The entries below hold a line with "Task: Open the Marketing menu" and a line with "Given: Click the Backend". Return those lines and all that lie between them, exactly and only.

── Records for the task ──

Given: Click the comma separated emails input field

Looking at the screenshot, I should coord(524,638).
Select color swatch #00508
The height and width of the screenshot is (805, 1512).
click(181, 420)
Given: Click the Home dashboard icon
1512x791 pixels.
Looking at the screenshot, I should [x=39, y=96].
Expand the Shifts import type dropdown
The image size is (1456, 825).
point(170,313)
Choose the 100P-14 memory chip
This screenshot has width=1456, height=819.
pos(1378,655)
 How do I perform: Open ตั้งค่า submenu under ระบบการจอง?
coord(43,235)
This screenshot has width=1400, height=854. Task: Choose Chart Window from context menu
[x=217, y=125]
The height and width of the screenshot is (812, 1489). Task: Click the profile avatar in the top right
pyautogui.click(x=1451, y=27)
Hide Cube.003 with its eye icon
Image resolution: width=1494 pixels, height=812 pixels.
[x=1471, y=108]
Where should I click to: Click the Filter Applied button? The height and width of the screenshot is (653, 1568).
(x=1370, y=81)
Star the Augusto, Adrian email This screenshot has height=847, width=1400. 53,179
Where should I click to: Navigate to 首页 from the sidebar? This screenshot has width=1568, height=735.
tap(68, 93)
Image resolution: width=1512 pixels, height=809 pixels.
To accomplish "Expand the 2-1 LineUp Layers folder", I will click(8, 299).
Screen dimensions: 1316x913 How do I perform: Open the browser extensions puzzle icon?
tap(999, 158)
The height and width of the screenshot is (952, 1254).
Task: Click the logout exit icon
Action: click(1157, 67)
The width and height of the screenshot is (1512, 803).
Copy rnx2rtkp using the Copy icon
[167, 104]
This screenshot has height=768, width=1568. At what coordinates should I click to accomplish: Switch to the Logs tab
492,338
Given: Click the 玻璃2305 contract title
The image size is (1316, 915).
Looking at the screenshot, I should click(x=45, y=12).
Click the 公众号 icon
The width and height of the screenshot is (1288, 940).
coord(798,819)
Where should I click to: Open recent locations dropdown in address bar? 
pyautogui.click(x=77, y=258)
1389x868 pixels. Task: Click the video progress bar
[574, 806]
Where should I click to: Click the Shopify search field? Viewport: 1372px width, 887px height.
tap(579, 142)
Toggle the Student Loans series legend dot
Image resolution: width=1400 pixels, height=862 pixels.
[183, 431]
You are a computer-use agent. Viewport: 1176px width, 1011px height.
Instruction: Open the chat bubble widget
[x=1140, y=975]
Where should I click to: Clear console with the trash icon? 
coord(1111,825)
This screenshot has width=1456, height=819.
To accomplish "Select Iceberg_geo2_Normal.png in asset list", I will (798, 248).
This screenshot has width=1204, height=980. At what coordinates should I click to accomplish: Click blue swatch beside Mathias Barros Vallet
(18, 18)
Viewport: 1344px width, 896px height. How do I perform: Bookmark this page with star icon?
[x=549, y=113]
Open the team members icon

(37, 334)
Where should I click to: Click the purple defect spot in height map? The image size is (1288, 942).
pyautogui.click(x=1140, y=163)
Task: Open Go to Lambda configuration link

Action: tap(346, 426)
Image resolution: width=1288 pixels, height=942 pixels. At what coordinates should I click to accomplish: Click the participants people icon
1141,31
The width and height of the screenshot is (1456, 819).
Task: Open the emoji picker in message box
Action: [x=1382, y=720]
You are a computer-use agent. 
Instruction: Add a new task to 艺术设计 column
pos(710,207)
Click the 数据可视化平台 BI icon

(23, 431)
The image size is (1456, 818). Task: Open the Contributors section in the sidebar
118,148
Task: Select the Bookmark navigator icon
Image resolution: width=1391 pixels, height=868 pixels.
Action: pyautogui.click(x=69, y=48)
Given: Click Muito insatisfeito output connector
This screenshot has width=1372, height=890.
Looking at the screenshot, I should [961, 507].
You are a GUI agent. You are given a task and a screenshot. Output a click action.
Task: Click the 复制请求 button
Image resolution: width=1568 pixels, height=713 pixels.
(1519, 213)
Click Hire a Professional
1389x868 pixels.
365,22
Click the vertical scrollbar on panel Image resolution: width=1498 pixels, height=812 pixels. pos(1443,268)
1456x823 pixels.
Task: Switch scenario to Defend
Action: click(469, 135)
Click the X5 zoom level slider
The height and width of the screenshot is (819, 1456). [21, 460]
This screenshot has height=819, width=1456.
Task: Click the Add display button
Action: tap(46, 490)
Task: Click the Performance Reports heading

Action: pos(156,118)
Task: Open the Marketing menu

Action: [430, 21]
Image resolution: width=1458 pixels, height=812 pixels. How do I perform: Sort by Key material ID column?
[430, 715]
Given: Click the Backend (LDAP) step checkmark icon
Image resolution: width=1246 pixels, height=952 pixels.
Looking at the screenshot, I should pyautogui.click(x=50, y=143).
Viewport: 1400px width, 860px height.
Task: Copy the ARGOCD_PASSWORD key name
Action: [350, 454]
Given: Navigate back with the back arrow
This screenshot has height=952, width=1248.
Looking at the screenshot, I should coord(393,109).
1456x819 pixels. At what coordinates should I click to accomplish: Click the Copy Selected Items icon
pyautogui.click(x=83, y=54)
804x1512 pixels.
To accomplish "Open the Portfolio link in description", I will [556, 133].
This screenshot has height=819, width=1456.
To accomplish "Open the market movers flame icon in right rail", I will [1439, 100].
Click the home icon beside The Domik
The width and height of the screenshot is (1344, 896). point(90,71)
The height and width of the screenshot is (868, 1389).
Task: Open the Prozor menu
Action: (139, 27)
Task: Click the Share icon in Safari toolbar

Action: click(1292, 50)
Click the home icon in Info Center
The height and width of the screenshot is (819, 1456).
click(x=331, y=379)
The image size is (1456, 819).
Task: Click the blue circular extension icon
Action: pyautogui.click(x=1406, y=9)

───

Output for this exercise
Task: Open the Marketing menu

Action: [430, 21]
Image resolution: width=1458 pixels, height=812 pixels. How do I perform: Sort by Key material ID column?
[430, 715]
Given: Click the Backend (LDAP) step checkmark icon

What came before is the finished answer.